The best form of advertising is word of mouth recommendation (wom) . Not only is it free but it is testimony to how happy your existing customers are with the service provided by your company. If you want your company to really expand I don’t think you can rely on this alone, but the amount of wom you generate is a great indicator of how your company is perceived in the market place.
Of course word of mouth feedback can be negative as well as positive, and as we all know bad news tends to travel further and quicker than good news. Therefore it’s all the more baffling when you hear about poor service from companies that should really know better.
A friend of mine recently bought a pair of boots and a pair of shoes ( a female friend surprisingly 🙂 ) from two different stores.

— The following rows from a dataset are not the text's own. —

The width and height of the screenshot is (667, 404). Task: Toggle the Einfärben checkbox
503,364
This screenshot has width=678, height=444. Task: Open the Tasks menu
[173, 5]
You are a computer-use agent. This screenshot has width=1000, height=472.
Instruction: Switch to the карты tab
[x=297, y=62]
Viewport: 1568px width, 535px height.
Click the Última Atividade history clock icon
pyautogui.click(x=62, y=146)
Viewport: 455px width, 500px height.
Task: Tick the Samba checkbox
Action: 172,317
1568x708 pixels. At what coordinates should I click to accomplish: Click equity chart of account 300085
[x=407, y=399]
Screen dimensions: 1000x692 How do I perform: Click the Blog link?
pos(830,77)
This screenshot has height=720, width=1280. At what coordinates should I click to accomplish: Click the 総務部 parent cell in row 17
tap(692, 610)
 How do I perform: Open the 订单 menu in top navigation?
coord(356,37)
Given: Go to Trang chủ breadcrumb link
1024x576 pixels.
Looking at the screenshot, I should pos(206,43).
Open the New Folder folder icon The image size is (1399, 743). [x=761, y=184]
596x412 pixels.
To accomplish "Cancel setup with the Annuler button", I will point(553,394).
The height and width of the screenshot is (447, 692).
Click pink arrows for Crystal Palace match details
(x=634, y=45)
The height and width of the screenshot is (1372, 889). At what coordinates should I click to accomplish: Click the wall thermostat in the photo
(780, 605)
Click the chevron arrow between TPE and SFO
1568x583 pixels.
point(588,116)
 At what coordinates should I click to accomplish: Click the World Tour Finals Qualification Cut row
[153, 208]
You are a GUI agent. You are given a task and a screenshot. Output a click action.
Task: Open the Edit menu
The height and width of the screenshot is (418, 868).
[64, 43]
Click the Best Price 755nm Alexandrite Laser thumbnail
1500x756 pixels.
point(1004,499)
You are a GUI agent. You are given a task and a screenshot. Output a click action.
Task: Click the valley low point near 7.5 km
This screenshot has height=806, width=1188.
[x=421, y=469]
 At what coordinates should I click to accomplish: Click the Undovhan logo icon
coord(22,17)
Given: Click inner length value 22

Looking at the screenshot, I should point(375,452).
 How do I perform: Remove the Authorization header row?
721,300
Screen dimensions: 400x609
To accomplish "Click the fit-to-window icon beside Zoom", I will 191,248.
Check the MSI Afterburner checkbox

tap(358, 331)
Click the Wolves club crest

The shoes were created by Stella McCartney and were bought from a well known store in the Manchester Trafford centre. A week after buying them the lining on the inside of the right shoe split, so armed with the receipt she decided to take them back. The Manager looked at them and advised her that nothing could be done as the fault was obviously due to the way she walked…..
My friend pointed out that she had had her feet all her life and this problem had never occurred with any other shoes she had purchased, but the Manager was insistent that she wouldn’t change the shoes or refund her money. Incensed by this attitude my friend wrote to Stella McCartney’s company explaining the situation, including comments about the attitude of the staff in the store where she had bought the shoes.
She duly received a letter apologising profusely for the problem with the shoes and offering a full refund on the purchase. To get the refund involved returning to the original store where, despite the letter and the receipt, it still took 20 minutes to persuade the Manager who dealt with the original complaint to process the refund.
How the Manager believes this approach is serving the store and enhancing its reputation is beyond me! Stella McCartney’s company have reacted well to the letter of complaint but suffer from the association of arrogant service provided by the staff in the Trafford centre store.
Contrast this with the experience my friend had with her boots. They were a pair of Jimmy Choo boots and after buying them she practically lived in them to the extent that she wore down the heel on them. They were obviously an expensive pair of boots and she wanted them repaired, but wanted to make sure that they were repaired to a suitable standard.
So she decided to ring Jimmy Choo’s customer service department and ask them where they would recommend she take them to have them repaired. She was quite happy to pay to have them repaired as she was delighted with the boots and they had already served her well. However, rather than give her a company near to where she lived, they insisted that she send the boots back to them where they would resole and reheel them free of charge.
For a relatively small investment of time and effort the return in the form of goodwill and word of mouth recommendation is tremendous. Yes, Jimmy Choo’s can be expensive but the quality of the product is only matched by the quality of the after sales service provided.
It is surprising how many companies still take customers for granted and view after sales service as a nuisance and an irrelevance. The culture at Jimmy Choo’s is clearly one where the customer experience is crucial to the success of the company.
Gaining new customers is hard work at the best of times and is even more difficult in today’s economic climate. All the more reason to take the long view, that looking after your current customer base will help retain them and encourage them to tell others just how great you are to do business with.
What more can you do to make the buying experience for your clients more memorable?